• WHAT NEEDS TO BE DONE
Copy out the items from the line with "You are a computer-use agent. 1000x750" up to and including the line with "click(450, 485)", exactly as they appear.
+ + + + +
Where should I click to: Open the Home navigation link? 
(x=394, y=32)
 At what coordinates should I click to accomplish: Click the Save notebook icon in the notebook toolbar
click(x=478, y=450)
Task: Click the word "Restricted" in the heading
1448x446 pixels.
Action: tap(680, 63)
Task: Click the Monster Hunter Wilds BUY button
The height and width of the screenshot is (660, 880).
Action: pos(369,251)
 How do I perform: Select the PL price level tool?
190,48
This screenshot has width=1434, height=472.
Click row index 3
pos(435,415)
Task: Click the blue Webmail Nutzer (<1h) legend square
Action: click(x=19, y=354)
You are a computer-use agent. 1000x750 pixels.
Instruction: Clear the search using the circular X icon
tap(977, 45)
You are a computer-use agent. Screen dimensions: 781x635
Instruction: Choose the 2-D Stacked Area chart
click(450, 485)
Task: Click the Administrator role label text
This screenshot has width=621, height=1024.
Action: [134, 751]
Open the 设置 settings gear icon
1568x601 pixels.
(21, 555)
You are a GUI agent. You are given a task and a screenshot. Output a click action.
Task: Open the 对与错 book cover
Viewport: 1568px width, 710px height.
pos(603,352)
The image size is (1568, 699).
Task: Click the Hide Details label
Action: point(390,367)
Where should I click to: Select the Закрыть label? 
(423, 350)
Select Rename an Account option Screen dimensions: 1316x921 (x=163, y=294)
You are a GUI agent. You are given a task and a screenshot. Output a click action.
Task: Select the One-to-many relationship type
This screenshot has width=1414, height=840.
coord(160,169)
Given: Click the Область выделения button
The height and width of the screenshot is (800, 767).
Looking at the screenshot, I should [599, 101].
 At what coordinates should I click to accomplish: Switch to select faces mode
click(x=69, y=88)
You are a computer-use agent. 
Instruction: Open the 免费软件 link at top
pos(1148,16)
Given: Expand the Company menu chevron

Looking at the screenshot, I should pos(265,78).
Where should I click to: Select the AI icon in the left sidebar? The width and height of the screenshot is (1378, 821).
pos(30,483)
+ + + + +
• COMPLETE OUTPUT
You are a computer-use agent. 1000x750 pixels.
Instruction: Clear the search using the circular X icon
tap(977, 45)
You are a computer-use agent. Screen dimensions: 781x635
Instruction: Choose the 2-D Stacked Area chart
click(450, 485)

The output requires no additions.